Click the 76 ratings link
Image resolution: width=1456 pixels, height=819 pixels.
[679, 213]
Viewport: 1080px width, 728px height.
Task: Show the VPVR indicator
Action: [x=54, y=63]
━━━━━━
### YOUR GOAL
Copy the records above word for word, with nothing left out or changed.

### TASK ANSWER
Click the 76 ratings link
Image resolution: width=1456 pixels, height=819 pixels.
[679, 213]
Viewport: 1080px width, 728px height.
Task: Show the VPVR indicator
Action: [x=54, y=63]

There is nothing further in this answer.